Are conservatives mean, greedy, and stupid? Or just different? A response to Lakoff

In a recent article The “New Centrism” and Its Discontents, George Lakoff wrote

Progressives have to get over the idea that conservatives are either stupid, or mean, or greedy – or all three. Conservatives are mostly people who have a different moral system from progressives.

That statement irked me, because it seems to me that there are plenty of powerful, mean, and greedy conservatives, and plenty of uninformed and gullible — if not stupid — voters.

For example, how about the infamous Koch brothers? Aren’t they greedy? And how about wealthy Senators pushing for tax cuts for the rich? (See this page.) Plenty of rich corporations and individuals (e.g., insurance company executives and even doctors) donate handsomely to conservative causes partly in hope of keeping taxes and regulations low. Surely, that’s based largely on greed. Military contractors who support (neo)conservative policies are another example.

Whether these people are mean is harder to say. I’m sure many conservatives are loving parents. George Bush is probably a likable fellow in person. And the vast majority of middle and lower class conservatives are good people too, I’m sure.

But, damn, it sure seems that sending young men to fight and die for lies is mean. Actively deceiving the populace and the Congress about the evidence for going to war is about as mean as you can get. Same with supporting torture. (See Defenders of Torture Unite.) Cutting taxes for the super-rich when millions of people are struggling to survive and the country is in debt sure seems mean. Conservative corruption, privatization, and indifference to corporate malfeasance (e.g., toxic pollution) are also mean. Perhaps the meanness is impersonal and bureaucratic — banal, in Hannah Arendt’s verbiage. But it’s still mean.
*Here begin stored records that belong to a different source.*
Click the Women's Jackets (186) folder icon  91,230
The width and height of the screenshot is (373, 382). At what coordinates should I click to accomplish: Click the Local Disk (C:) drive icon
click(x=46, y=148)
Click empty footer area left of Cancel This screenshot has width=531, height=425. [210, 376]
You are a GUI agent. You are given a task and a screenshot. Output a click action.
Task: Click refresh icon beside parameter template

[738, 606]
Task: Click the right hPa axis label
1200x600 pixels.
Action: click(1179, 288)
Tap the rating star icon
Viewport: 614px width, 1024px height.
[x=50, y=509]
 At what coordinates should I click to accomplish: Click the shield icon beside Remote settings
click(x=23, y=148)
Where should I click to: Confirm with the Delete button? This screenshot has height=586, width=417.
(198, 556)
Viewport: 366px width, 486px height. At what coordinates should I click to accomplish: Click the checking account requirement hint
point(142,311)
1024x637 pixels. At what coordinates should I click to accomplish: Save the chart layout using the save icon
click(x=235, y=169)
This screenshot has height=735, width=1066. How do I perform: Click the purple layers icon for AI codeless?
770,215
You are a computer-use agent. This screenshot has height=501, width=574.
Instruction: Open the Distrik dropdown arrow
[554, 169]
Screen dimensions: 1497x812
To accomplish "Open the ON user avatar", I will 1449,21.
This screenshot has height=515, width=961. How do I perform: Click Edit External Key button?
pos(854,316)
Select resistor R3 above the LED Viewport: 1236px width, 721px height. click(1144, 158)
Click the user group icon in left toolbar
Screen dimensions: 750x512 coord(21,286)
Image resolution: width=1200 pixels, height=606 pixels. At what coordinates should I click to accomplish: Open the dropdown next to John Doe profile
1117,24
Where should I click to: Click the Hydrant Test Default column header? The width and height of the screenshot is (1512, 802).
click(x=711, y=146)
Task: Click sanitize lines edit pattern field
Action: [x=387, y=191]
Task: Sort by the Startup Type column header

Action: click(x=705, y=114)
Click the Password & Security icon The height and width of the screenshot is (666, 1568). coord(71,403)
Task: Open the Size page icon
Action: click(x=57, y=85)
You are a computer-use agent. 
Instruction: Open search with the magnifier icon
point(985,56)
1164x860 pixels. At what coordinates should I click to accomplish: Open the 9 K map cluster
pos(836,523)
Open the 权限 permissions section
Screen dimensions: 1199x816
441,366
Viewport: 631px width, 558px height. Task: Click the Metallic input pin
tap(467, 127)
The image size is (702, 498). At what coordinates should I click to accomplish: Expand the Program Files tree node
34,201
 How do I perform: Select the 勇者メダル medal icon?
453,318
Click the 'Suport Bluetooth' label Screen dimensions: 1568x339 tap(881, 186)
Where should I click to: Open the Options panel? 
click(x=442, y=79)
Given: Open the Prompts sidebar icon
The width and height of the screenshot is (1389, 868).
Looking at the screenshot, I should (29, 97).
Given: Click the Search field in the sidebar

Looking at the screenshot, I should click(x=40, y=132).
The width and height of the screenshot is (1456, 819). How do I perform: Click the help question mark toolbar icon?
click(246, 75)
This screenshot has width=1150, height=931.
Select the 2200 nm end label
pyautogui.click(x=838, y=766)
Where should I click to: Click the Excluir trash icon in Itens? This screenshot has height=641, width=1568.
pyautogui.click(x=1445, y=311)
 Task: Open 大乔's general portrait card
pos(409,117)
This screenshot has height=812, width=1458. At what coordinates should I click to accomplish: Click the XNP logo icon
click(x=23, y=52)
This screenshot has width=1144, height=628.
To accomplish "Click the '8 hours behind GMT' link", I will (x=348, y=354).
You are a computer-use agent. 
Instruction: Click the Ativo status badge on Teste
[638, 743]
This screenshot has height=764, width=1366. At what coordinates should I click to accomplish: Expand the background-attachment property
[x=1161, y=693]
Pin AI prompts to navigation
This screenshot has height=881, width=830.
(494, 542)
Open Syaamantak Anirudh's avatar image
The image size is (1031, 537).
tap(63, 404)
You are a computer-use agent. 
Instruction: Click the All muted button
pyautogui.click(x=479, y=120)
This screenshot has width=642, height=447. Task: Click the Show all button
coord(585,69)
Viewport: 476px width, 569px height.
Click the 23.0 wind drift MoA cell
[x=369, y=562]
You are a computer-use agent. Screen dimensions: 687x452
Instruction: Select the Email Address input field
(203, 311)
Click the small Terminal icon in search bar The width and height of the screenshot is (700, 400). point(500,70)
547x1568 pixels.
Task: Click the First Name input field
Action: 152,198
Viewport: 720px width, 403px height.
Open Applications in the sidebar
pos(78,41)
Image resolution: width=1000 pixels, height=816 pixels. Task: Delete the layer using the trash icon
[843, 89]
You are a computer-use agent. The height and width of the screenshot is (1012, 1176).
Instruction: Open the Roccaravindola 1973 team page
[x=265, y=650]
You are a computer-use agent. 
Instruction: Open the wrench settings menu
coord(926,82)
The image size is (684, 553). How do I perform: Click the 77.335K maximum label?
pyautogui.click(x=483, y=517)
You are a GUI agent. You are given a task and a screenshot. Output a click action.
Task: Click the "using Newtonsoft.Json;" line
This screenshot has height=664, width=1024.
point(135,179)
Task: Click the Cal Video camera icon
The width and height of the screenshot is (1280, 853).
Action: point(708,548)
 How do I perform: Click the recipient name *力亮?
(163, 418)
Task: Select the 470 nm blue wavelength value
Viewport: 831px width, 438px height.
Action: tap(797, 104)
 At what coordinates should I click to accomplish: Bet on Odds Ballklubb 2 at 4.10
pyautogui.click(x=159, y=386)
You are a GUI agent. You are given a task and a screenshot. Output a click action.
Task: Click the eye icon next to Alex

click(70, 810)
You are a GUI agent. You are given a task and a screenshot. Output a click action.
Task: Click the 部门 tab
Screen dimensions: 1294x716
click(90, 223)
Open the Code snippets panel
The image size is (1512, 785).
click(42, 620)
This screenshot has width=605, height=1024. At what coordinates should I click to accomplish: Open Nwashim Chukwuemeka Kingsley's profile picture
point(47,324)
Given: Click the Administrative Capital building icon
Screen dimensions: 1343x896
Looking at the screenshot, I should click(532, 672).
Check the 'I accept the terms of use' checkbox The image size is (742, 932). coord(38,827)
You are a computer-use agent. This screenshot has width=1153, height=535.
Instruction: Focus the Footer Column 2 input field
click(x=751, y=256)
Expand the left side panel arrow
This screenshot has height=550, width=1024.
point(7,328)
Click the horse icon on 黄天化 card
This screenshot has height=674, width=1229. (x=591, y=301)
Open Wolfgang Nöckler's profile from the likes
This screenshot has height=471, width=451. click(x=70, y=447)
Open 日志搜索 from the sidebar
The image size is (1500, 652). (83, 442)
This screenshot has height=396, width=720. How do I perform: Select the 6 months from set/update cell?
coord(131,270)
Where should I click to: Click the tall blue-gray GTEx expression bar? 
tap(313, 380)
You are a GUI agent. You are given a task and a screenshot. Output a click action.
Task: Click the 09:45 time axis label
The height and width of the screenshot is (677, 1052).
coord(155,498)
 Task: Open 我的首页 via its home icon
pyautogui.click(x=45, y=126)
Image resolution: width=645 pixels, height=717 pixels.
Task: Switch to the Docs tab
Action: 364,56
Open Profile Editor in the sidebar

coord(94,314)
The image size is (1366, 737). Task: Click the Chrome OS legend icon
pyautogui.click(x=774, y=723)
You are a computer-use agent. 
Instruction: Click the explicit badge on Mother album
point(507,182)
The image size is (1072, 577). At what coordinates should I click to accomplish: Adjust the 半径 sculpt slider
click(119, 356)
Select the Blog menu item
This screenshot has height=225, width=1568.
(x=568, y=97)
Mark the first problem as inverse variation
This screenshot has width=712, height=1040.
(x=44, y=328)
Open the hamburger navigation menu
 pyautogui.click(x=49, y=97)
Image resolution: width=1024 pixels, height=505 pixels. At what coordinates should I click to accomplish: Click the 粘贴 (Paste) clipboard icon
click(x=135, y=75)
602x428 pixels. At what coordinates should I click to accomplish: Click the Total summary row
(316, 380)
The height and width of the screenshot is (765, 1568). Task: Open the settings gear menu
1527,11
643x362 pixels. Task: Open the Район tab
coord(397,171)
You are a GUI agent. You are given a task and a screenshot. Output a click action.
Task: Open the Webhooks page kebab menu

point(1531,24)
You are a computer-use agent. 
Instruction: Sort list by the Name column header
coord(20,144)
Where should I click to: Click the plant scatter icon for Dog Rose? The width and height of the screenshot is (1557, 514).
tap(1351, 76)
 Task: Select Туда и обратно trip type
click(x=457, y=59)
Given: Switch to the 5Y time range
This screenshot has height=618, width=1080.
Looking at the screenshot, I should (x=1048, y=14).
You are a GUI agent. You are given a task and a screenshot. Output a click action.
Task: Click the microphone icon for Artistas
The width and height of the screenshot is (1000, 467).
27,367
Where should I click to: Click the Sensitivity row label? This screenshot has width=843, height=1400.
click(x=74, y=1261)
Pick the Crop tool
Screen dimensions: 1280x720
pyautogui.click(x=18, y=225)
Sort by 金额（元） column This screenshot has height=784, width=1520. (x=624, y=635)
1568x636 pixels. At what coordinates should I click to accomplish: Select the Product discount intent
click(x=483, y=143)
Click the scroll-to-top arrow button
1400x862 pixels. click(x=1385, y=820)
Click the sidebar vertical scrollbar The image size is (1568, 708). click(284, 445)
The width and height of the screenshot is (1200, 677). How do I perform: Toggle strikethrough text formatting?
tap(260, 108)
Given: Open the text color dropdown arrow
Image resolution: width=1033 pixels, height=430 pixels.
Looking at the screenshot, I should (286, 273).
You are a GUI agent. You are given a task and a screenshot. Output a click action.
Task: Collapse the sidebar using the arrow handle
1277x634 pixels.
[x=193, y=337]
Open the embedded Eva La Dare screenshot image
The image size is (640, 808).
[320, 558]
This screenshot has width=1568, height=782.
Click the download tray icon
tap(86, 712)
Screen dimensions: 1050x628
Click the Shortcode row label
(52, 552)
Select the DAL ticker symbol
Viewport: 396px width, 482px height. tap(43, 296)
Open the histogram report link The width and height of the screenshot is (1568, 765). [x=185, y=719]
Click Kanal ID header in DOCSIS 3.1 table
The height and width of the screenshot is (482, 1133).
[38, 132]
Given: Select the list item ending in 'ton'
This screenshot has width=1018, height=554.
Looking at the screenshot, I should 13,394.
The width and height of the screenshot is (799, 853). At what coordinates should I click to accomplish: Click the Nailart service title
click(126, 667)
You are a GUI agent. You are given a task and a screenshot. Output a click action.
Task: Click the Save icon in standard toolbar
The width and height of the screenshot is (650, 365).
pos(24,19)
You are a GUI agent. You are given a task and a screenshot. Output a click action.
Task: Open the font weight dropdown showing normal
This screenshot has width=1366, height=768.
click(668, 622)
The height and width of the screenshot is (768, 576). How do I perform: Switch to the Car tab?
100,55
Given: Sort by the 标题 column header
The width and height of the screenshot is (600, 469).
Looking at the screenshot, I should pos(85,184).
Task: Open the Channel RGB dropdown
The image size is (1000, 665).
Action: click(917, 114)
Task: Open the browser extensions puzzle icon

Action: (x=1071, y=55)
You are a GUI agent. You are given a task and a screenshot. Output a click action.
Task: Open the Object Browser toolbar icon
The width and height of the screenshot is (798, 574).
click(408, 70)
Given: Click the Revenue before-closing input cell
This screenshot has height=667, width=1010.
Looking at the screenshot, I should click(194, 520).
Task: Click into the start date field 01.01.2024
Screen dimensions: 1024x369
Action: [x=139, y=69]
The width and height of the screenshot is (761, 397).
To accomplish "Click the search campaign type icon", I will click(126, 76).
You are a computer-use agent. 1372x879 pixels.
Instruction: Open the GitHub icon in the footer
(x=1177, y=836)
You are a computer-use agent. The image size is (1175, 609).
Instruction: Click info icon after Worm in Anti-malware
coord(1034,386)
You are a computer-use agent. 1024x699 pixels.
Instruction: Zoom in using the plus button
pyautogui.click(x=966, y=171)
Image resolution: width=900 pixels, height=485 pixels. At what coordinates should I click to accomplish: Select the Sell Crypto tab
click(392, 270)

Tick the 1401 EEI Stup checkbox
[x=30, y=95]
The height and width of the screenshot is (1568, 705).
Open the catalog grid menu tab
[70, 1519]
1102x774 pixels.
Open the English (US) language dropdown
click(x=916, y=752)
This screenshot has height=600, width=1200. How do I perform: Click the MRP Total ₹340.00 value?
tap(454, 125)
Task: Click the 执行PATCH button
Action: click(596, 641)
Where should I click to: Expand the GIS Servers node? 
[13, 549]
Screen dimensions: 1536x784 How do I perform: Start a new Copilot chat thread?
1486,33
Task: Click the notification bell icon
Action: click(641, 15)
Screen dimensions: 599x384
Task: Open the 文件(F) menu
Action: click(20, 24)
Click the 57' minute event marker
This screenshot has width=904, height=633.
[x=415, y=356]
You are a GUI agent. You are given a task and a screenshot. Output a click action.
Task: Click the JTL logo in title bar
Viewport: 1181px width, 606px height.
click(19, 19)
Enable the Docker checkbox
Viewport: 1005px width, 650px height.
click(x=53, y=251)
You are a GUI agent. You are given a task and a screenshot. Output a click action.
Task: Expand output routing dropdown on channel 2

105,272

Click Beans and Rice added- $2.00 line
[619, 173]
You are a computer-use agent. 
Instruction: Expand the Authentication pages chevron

So, it’s a gross simplification to say that conservatives aren’t greedy and mean, in my opinion.

Perhaps some conservatives actually think they’re doing the right thing for the nation and the world. No excuse. They’re still mean.

As for the whether conservatives are stupid, I admit: rich conservatives aren’t usually stupid. They’re smart enough to protect their own interests. Karl Rove wasn’t stupid.

The conservatives who appear to be stupid are the middle and lower class people who vote against their own (economic) self-interest by supporting candidates who will ship their jobs overseas, send their sons off to immoral wars, slash government services, defund their pensions (including Social Security), and cut taxes and regulations on the rich.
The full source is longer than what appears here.